Tampoco se quedaba corta una publicación contemporánea a las anteriores por cuyo minucioso título ya merece ser citada, porque además da una idea clarísima del tono empleado: “Melonar de Madrid. Semblanzas, bocetos, caricaturas, retratos, fotografías de los tipos, tipines, tipejos y tipazos que por sus hechos, fechorías, méritos y excentricidades figuran en Madrid, en todas las ramas de la ignorancia y del saber humano, artes, industria, ciencias, política, comercio, etc., pintados con sus pelos y señales”.
Criticando la obra literaria de algunos miembros de la RAE, don Antonio de Balbuena publicó Ripios académicos, en el que el autor desmenuzaba con guasa el verso y la prosa de los señores académicos sin importarle demasiado su fama o procedencia: “¡Si será verdad que, al entrar en la Academia, olvidan todo lo bueno que saben los que saben algo…!”.
Estos Ripios fueron muy leídos en su momento, lo que animó a su autor a continuar enriqueciendo el género anti-RAE. Así, aprovechando la reciente salida a las librerías de la 12ª edición del Diccionario en 1884, elaboró una serie de artículos para un suplemento prestigioso del momento llamado Los Lunes del Imparcial, donde el autor se entretenía en destacar los errores léxicos y las erratas del Diccionario, acompañándolo de pensamientos y reflexiones como esta: “¡Señor Ministro de Fomento! ¿Es justo que el Estado proteja y el país pague un centro así, para que nos desacredite publicando en los últimos lustros del siglo XIX semejantes paparruchas?”.
«Tal vez esto inspiró al escritor anónimo que en las primeras décadas del siglo XX publicó Mamarrachos académicos»
Tal vez esto inspiró al escritor anónimo que en las primeras décadas del siglo XX publicó Mamarrachos académicos, título descriptivo donde los haya, y por si el título dejaba alguna duda al lector, el propio autor advertía: «El presente libro es un proceso en toda regla contra la Academia de la Lengua».
La crítica no se detuvo aquí, extendiéndose en los años 20 a las mismísimas esferas académicas.
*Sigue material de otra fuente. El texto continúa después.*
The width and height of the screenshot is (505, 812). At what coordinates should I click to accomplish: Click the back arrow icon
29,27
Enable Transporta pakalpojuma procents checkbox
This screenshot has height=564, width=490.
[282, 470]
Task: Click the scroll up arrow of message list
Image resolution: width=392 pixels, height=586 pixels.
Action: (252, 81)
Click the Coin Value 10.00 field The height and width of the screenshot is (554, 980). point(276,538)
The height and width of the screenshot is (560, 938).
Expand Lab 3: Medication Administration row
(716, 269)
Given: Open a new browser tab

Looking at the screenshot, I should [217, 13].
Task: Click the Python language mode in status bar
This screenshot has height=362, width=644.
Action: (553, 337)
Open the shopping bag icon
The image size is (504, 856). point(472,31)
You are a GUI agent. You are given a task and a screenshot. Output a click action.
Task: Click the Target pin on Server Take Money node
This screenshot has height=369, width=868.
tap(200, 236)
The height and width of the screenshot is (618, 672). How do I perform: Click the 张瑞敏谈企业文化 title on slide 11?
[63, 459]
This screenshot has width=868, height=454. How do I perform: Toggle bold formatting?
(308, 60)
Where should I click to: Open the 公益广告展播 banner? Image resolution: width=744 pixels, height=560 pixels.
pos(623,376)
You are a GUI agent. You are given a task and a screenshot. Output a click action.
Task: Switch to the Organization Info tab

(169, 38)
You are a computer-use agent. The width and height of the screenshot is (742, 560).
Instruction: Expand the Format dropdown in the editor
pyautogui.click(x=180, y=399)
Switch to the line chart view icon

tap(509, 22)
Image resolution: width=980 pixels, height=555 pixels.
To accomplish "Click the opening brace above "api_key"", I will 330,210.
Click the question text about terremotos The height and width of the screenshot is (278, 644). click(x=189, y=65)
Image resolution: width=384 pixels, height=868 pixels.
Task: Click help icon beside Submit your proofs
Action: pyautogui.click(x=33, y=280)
Valga como botón una muestra: el lexicógrafo catalán Luis Carlos Viada y Lluch dedicaba su discurso de ingreso en la Academia de Buenas Letras de Barcelona a la crítica del Diccionario de la RAE; sus incongruencias, equivocaciones y malas definiciones.
A esas alturas del siglo, incluso el gran Rubén Darío se lamentaba en forma de verso en su famosa Letanía a nuestro señor don Quijote, exclamando: «¡De las Academias líbranos, Señor!».
También el novelista Pío Baroja se burlaba de algunos académicos públicamente; Ramón del Valle-Inclán lo hacía amargamente en Luces de bohemia y Gutiérrez Solana llamaba «zotes» a los académicos en su obra Florencio Cornejo.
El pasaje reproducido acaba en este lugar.